THE WASHINGTON POST:
Late one night in April, a week before Venezuela’s opposition launched its abortive uprising, four men sat on the terrace of the hillside compound in Caracas belonging to the chief justice of the country’s Supreme Court. The dim lights of the capital twinkling below them, they sipped Fiji bottled water as they plotted the ouster of President Nicolás Maduro.
Maduro’s spy chief, Gen. Christopher Figuera, and Cesar Omaña, a 39-year-old Venezuelan businessman based in Miami, were trying to seal a deal hashed out over weeks with Maikel Moreno, the chief justice, according to one of the participants in the meeting. Figuera and Omaña were part of the plan to force Maduro out, but they needed Moreno’s help.
Moreno, sitting before an ashtray laden with the stubs of Cuban cigars, appeared to be having doubts. The 53-year-old jurist voiced concerns about Juan Guaidó, the U.S.-backed opposition leader who would become the nation’s interim president if the plot succeeded.
Then, according to the participant, Moreno offered another candidate to “temporarily” lead the broken country – himself.

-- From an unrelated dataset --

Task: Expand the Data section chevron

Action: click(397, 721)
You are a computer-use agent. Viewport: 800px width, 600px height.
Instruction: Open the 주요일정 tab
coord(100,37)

“In the end, he was trying to safeguard his own power play,” one senior opposition figure said.
This account is based on hours of interviews with three people familiar with the talks: the participant, a senior opposition official who was kept informed on the developments, and a senior U.S. official briefed on the talks. The account also sheds new light on the key question of what went wrong in the Venezuelan opposition’s high-stakes move to oust Maduro on April 30.